Source ::

Comme je n'ai pas trop pu regarder les musiciens, j'ai regardé le public : j'ai vu tout ces jeunes, filles et garçons confondus, se bourrer dans tous les sens, tomber, en redemander, tituber, et pas seulement sous l'effet de la bousculade, reprendre parfois leur souffle et leur équilibre, les yeux fermés, oscillant, comme prêt à tomber ou à capituler sous la fatigue, et encore repartir de plus belle jusqu'à ce que la musique s'arrête et que la bière tarrisse.

Ce n'est pas le premier concert du genre auquel j'assiste et comme à chaque fois, de mon poste d'observatrice en retrait, je me demande : pourquoi diable se mettre dans de pareils états?


Pour ce qui est de la bousculade, le même phénomène est observable dans les concerts de métal. Pour les concerts de ska, reggae ou chanson festive, là, les fêtards sont susceptiblent de se remuer autant mais en dansant.
Pour ne l'avoir jamais pratiqué et ne me sentant pas trop l'énergie pour essayer, je ne peux qu'en parler de l'extérieur et dire qu'à l'enthousiasme dont font preuve les participants, il s'agit tout simplement d'une sorte de jeu, ou encore d'une dance cahotique dont le seul pas consiste à pousser son voisin aussi fort que possible. C'est violent mais une violence exprimée dans un certain cadre (uniquement pendant que les musiciens jouent), sans agressivité à proprement parler, sans volonté de nuire à l'autre : dans une bagarre, on va chercher à mettre l'autre par terre pour s'en débarasser, là, on le pousse pour qu'il vous pousse à son tour ; cela m'étonne d'ailleurs beaucoup, je n'ai encore jamais vu personne repartir sur une civière.

Données fournies ::
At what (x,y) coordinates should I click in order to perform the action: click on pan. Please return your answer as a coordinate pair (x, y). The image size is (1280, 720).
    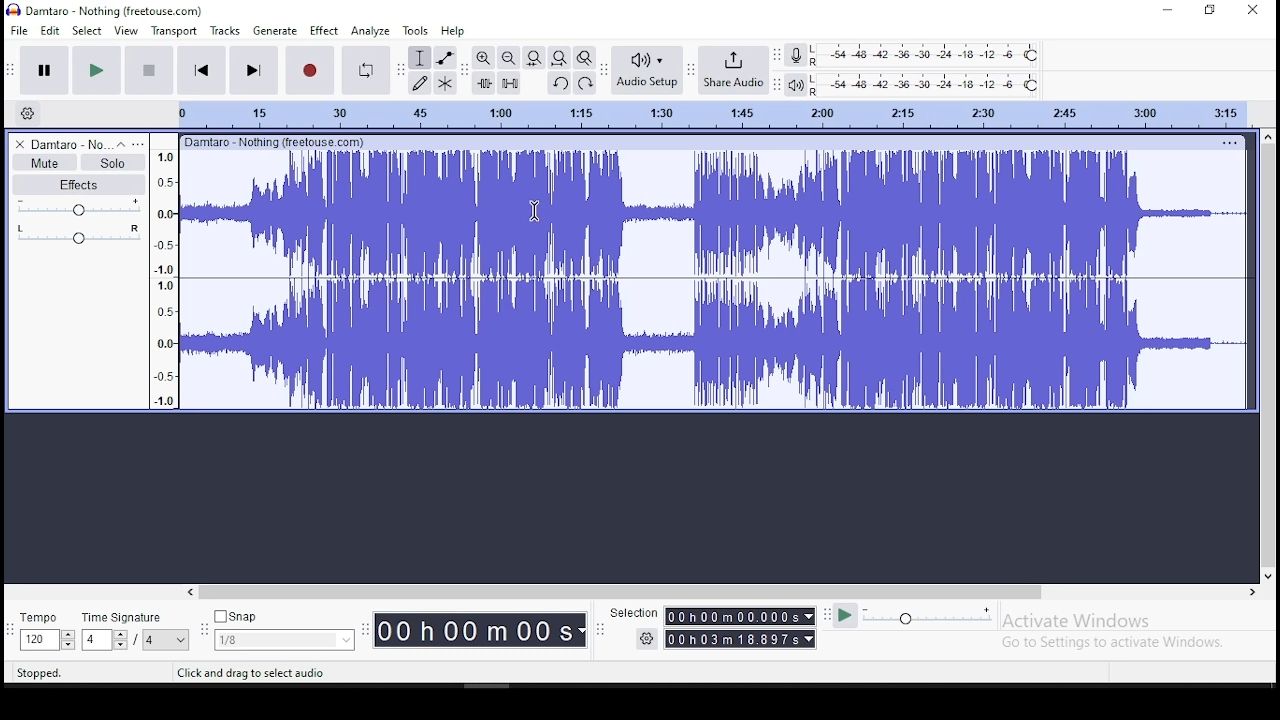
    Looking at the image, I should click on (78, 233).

Objectif :: Dites si chacune des affirmations suivantes concorde avec le texte, par oui ou non, en citant à l'identique les mots du texte qui tranchent : (a) une bousculade semblable s'observe dans les concerts de métal ; (b) la violence décrite continue une fois que les musiciens ont cessé de jouer ; (c) quelqu'un a déjà été vu repartant sur une civière. Répondez en vous fondant uniquement sur le texte.

Solution ::
(a) Oui : « le même phénomène est observable dans les concerts de métal ».
(b) Non : « uniquement pendant que les musiciens jouent ».
(c) Non : « je n'ai encore jamais vu personne repartir sur une civière ».